The expected response is the full listing, retyped exactly, without its images.

-------- Extracted material --------

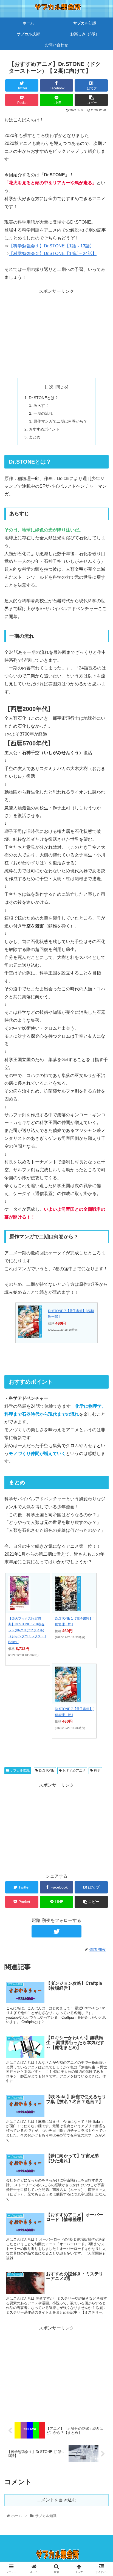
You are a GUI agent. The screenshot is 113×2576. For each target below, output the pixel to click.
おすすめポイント (44, 429)
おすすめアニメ (74, 1770)
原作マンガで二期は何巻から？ (60, 421)
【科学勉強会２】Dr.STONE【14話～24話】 (53, 253)
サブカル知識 (19, 1770)
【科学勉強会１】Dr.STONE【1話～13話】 (51, 246)
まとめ (34, 437)
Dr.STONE (46, 1770)
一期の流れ (43, 413)
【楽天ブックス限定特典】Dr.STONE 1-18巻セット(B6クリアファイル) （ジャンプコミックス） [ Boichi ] (27, 1630)
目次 (49, 386)
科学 (96, 1770)
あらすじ (41, 405)
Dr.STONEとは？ (43, 398)
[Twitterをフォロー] (56, 1931)
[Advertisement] (56, 333)
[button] (101, 1285)
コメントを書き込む (56, 2500)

--------

--- Response below ---
You are a GUI agent. The screenshot is 113×2576. For each target below, output the pixel to click.
おすすめポイント (44, 429)
おすすめアニメ (74, 1770)
原作マンガで二期は何巻から？ (60, 421)
【科学勉強会２】Dr.STONE【14話～24話】 (53, 253)
サブカル知識 (19, 1770)
【科学勉強会１】Dr.STONE【1話～13話】 (51, 246)
まとめ (34, 437)
Dr.STONE (46, 1770)
一期の流れ (43, 413)
【楽天ブックス限定特典】Dr.STONE 1-18巻セット(B6クリアファイル) （ジャンプコミックス） [ Boichi ] (27, 1630)
目次 (49, 386)
科学 (96, 1770)
あらすじ (41, 405)
Dr.STONEとは？ (43, 398)
[Twitterをフォロー] (56, 1931)
[Advertisement] (56, 333)
[button] (101, 1285)
コメントを書き込む (56, 2500)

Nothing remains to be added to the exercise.